SÃO PAULO, SP (FOLHAPRESS) – Pessoas com sintomas de Covid de longa duração apresentam padrões de alterações no cérebro que são diferentes dos pacientes que estão totalmente recuperados ou que daqueles que nunca tiveram diagnóstico da infecção.
É o que mostra uma pesquisa apresentada em reunião anual da Sociedade Radiológica da América do Norte (RSNA), que acontece até o próxima quarta (29), em Chicago (EUA).
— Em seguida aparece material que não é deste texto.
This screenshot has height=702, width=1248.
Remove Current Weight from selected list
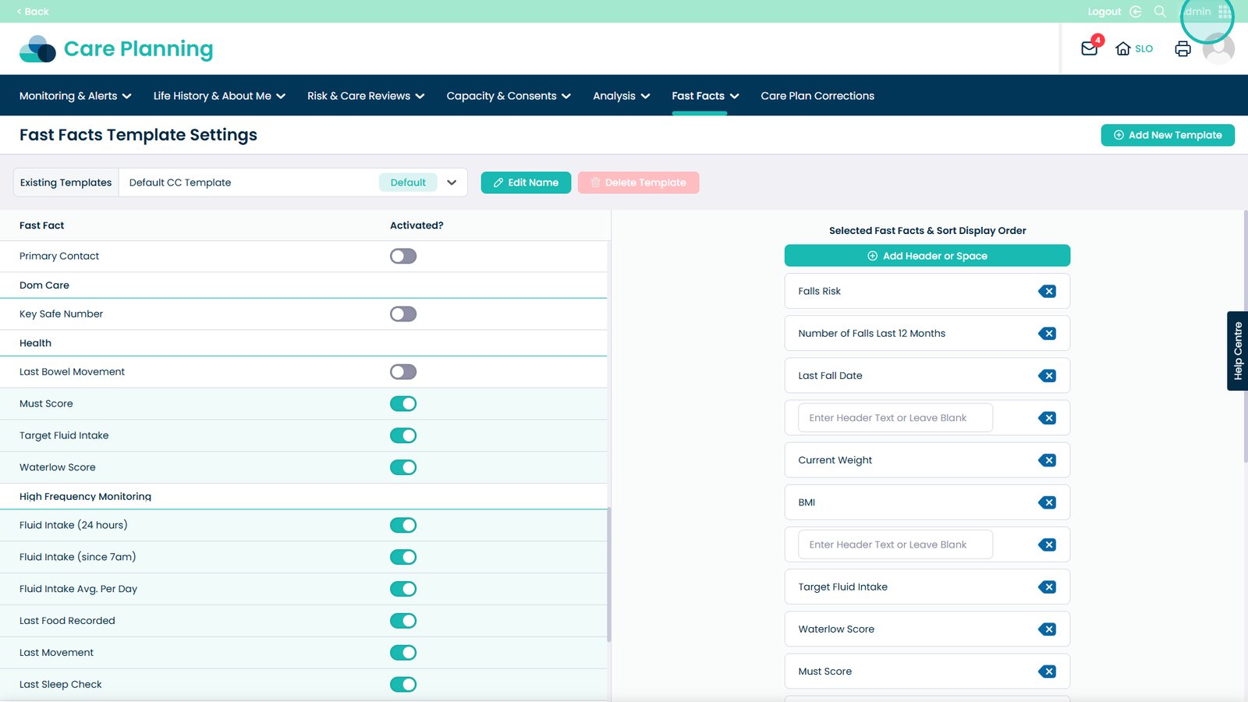pyautogui.click(x=1048, y=461)
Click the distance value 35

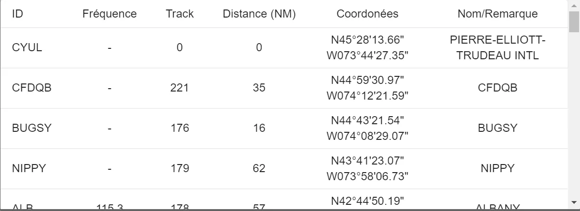(x=259, y=88)
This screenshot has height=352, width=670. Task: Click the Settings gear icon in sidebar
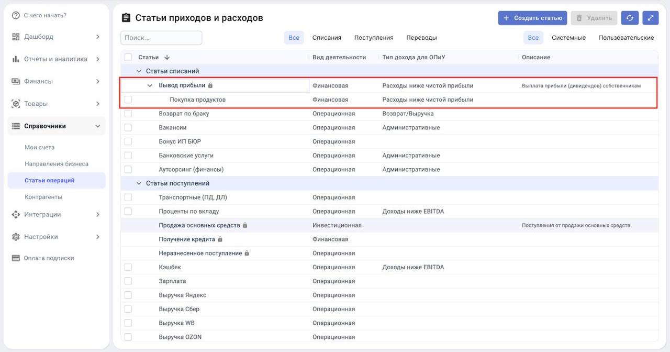coord(16,237)
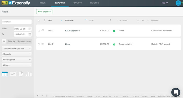Go to the Reports tab
Screen dimensions: 183x98
[x=95, y=3]
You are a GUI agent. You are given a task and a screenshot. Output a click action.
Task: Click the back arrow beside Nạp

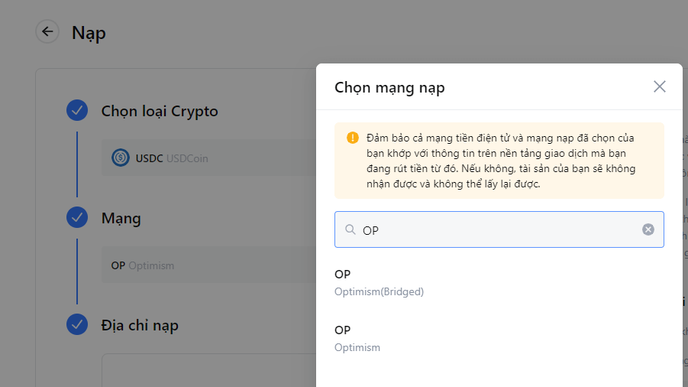[x=47, y=31]
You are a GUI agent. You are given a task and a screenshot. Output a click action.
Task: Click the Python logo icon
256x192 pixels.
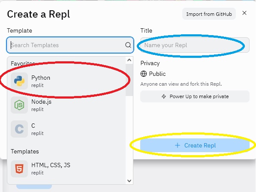click(x=19, y=81)
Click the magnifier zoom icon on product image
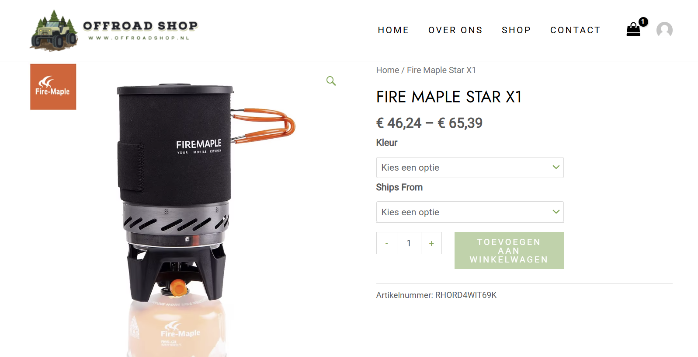Viewport: 698px width, 357px height. (331, 81)
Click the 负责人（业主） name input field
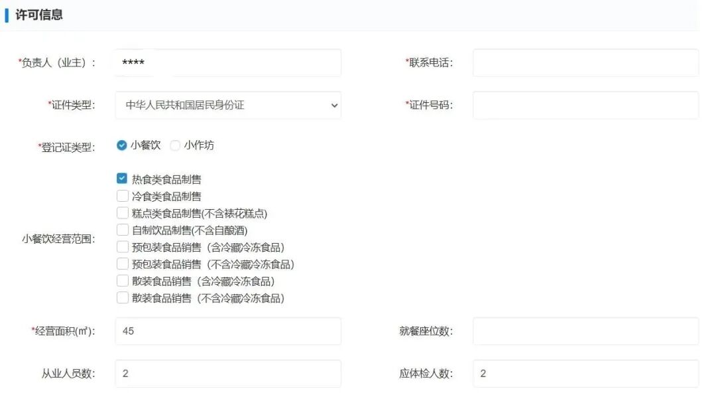 coord(227,63)
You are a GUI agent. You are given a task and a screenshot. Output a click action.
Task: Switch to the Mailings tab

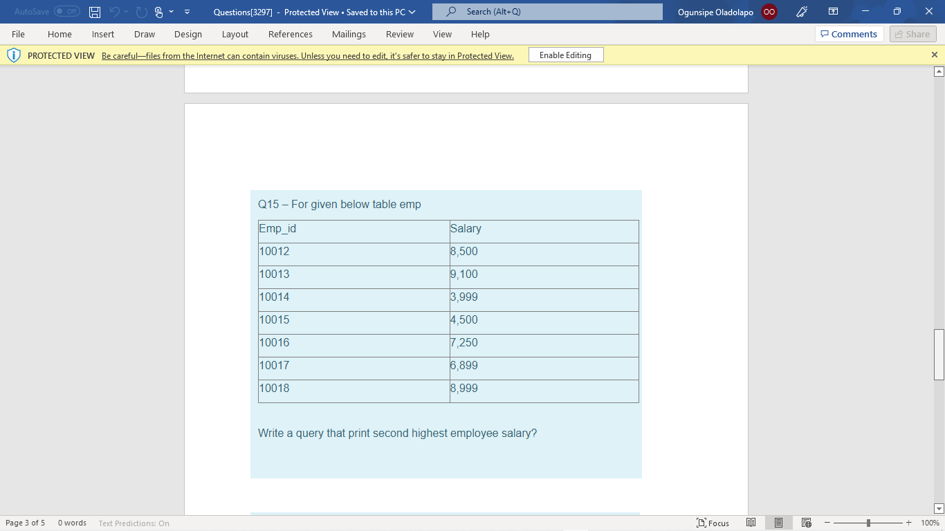coord(349,34)
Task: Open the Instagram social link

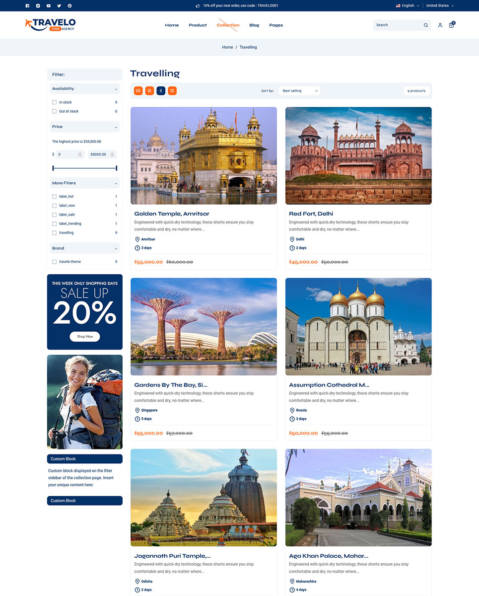Action: pyautogui.click(x=38, y=5)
É o primeiro estudo comparativo com esses três grupos distintos, segundo os autores.
Após a infecção por Covid-19, até 25% dos pacientes podem desenvolver uma condição comumente chamada de “Covid longa”, que inclui uma grande variedade de sintomas, como fadiga, dificuldade de concentração (“névoa cerebral”), alteração no olfato ou paladar, dores articulares ou musculares, falta de ar, sintomas digestivos, entre outros.
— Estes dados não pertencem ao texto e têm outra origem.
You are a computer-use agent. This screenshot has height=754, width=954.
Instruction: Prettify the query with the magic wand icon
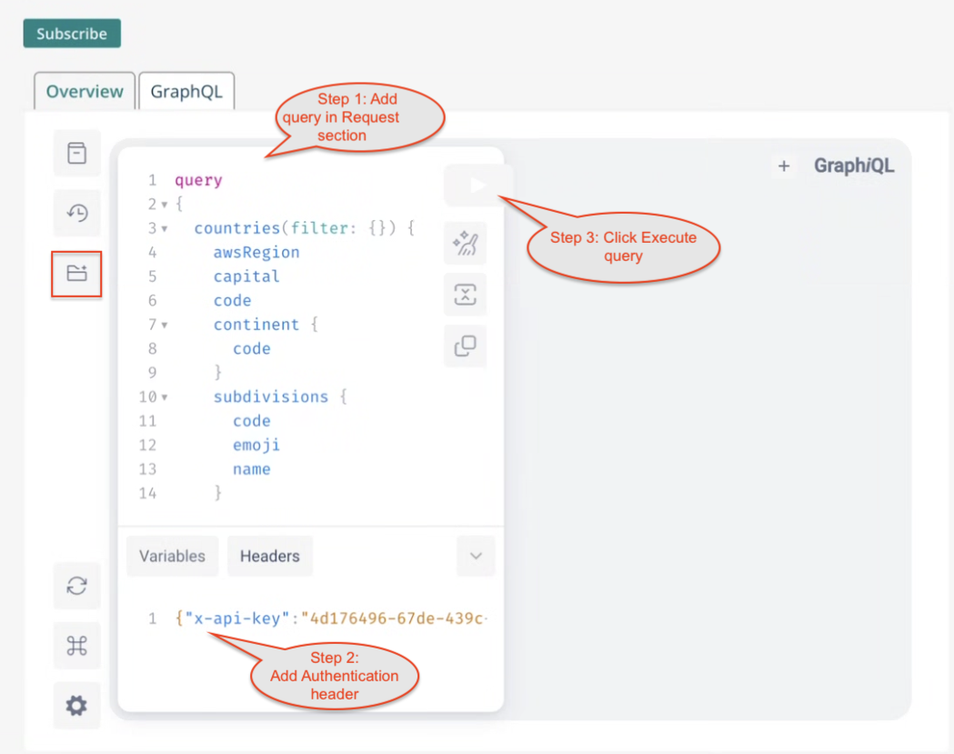(466, 244)
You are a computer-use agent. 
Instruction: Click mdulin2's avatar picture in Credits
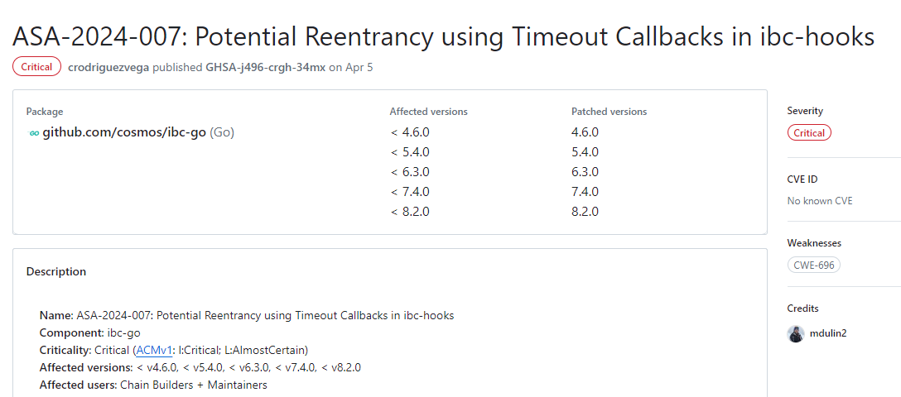(796, 333)

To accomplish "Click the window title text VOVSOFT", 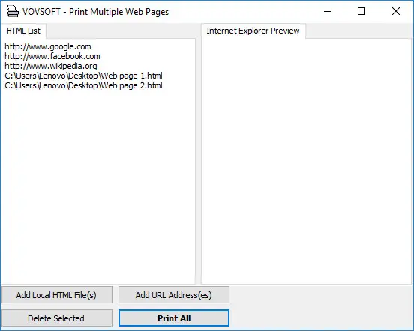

Esses sintomas podem persistir durante semanas, meses ou até anos após a infecção, conforme vários trabalhos têm demonstrado.
Em outubro, um outro estudo, publicado no periódico Cell, propôs uma outra explicação para alguns casos de Covid longa, com base em descobertas de que os níveis de serotonina estavam mais baixos em pessoas com a condição.
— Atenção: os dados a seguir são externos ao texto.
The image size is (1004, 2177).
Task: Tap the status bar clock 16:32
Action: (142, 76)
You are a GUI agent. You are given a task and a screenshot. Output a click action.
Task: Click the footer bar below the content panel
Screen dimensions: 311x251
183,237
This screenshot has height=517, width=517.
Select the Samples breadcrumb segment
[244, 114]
Pesquisadores da Universidade da Pensilvânia sugeriram que a redução da serotonina é desencadeada por resquícios do vírus que persistem no intestino. A diminuição da serotonina poderia explicar especialmente problemas de memória e alguns sintomas neurológicos e cognitivos da Covid longa.
Porém, a base dessa condição é ainda mal compreendida. Segundo os autores do estudo apresentado em Chicago, a imagem de microestrutura por difusão (DMI), uma nova técnica de ressonância magnética, pode ser uma abordagem promissora para avançar nesse campo.
O DMI analisa o movimento das moléculas de água nos tecidos. Ao estudar como as moléculas de água se movem em diferentes direções e velocidades, o DMI pode fornecer informações detalhadas sobre a microestrutura do cérebro.
Segundo Alexander Rau, um dos autores do estudo e médico residente nos Departamentos de Neurorradiologia e Radiologia Diagnóstica e Intervencionista do Hospital Universitário Freiburg (Alemanha), a técnica pode detectar até mesmo alterações muito pequenas no cérebro, não detectáveis pela ressonância magnética convencional.
Rau e os colegas compararam exames de ressonância magnética cerebral de três grupos: 89 pacientes com Covid longa, 38 pacientes que contraíram Covid-19, mas que não relataram sintomas subjetivos de longo prazo, e 46 pacientes saudáveis sem histórico de Covid-19.
Os pesquisadores primeiro compararam a macroestrutura cerebral desses três grupos para testar atrofia ou qualquer outra anormalidade. Em seguida, eles usaram o DMI para obter uma visão mais profunda do cérebro.
Os três grupos se submetaram a análises de todo o cérebro para avaliar a distribuição espacial de eventuais alterações e associações com dados clínicos, incluindo sintomas de Covid de longa duração, como fadiga, comprometimento cognitivo ou do olfato.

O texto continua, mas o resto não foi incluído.